Your assignment: A word-for-word copy of the entries, with the images left out, is what you should write.

Data records:

────────────────

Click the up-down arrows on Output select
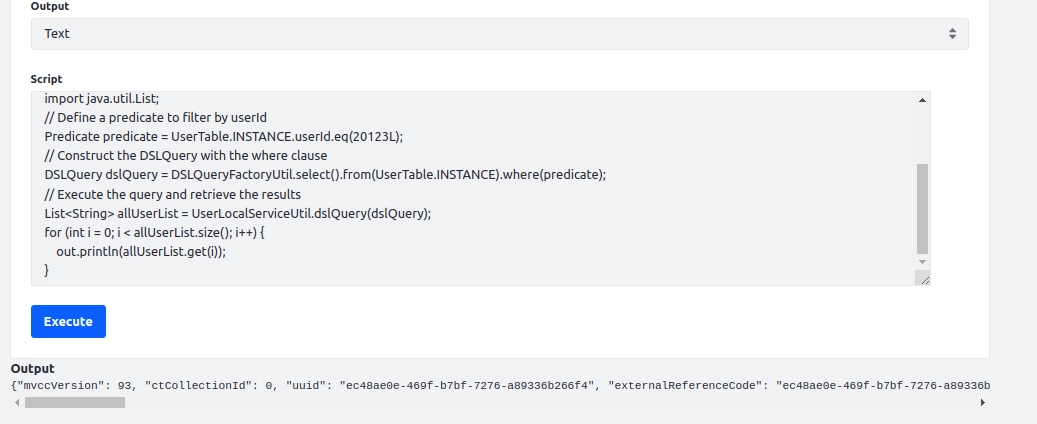click(952, 34)
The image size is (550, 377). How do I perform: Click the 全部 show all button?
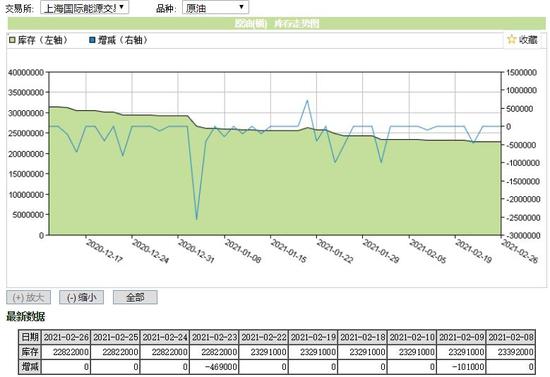pos(135,297)
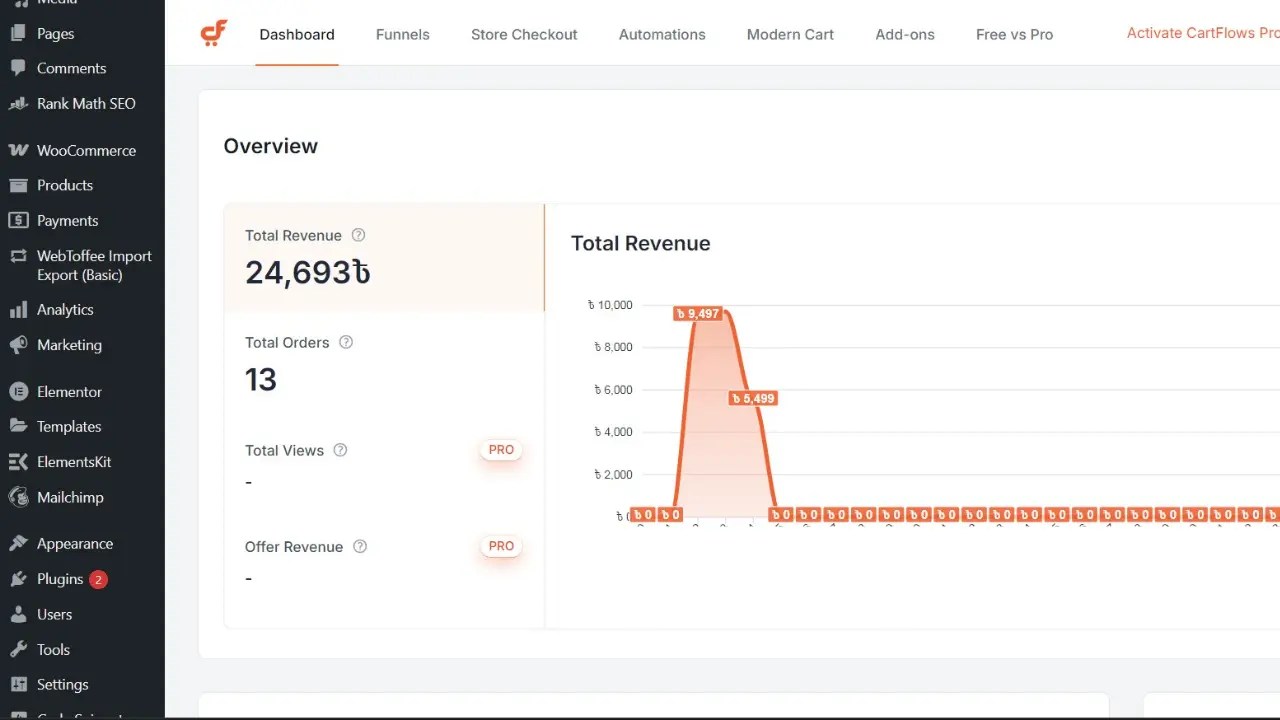Click the Total Orders help icon
The width and height of the screenshot is (1280, 720).
(x=346, y=342)
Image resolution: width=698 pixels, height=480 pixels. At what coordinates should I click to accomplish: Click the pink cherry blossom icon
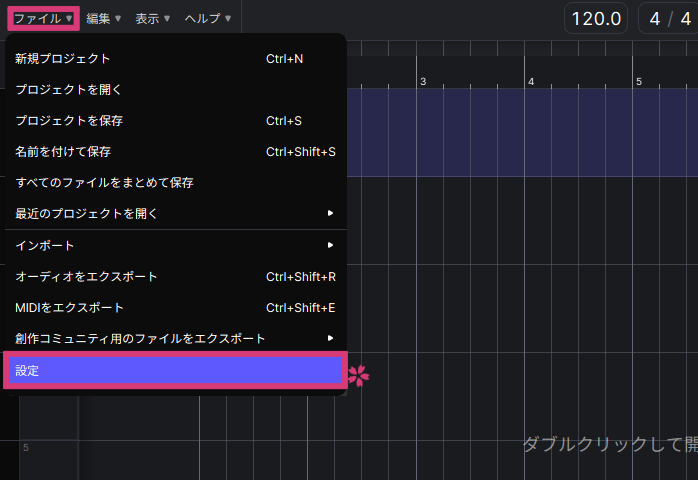point(359,376)
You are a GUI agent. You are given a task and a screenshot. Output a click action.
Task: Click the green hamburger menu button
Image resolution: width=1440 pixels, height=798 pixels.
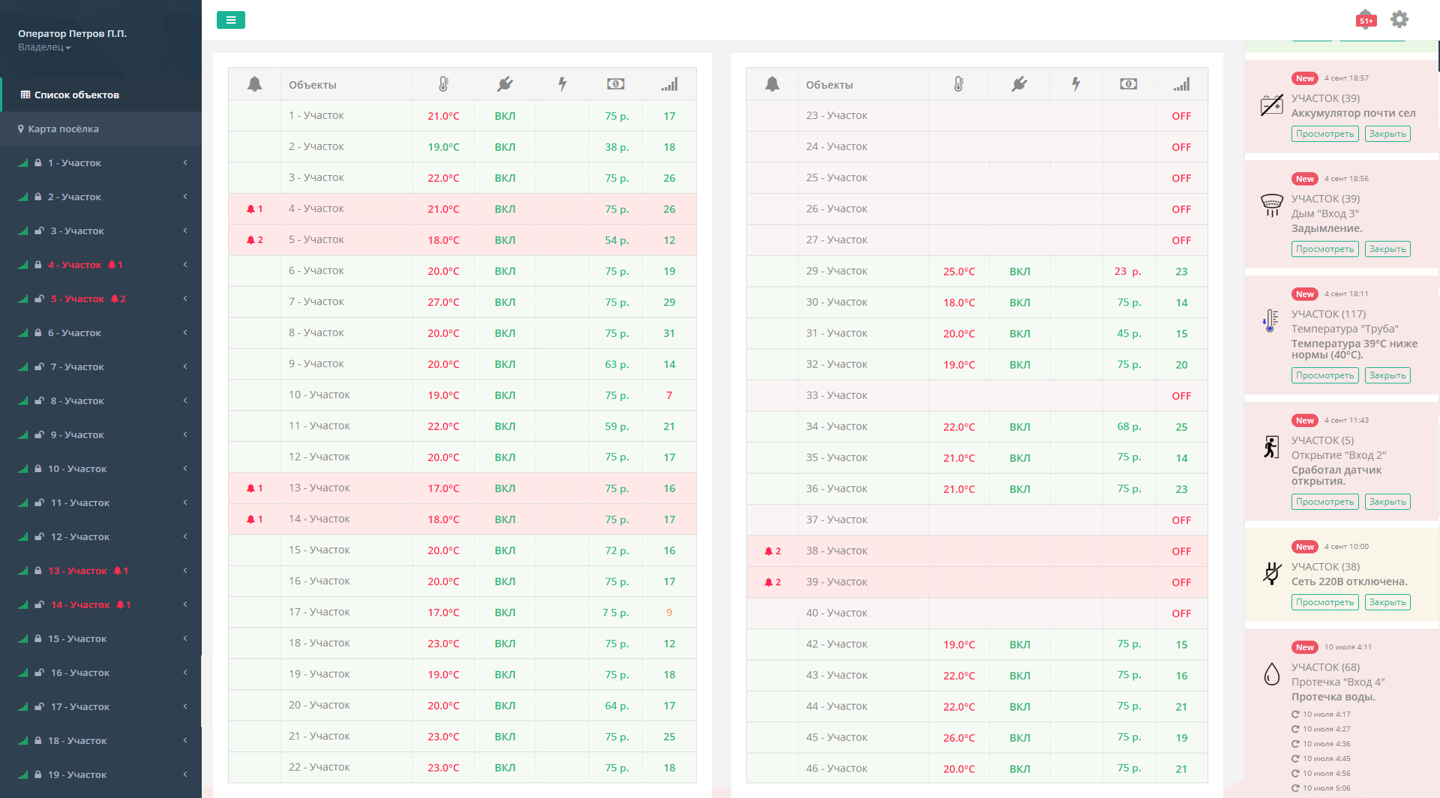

────────────────

Response to the task:
Click the up-down arrows on Output select
click(952, 34)
The image size is (550, 377). How do I perform: Click the 全部 show all button?
pos(135,297)
Click the Total Orders help icon
The width and height of the screenshot is (1280, 720).
(x=346, y=342)
Image resolution: width=698 pixels, height=480 pixels. At what coordinates should I click to accomplish: Click the pink cherry blossom icon
point(359,376)
You are a GUI agent. You are given a task and a screenshot. Output a click action.
Task: Click the green hamburger menu button
Image resolution: width=1440 pixels, height=798 pixels.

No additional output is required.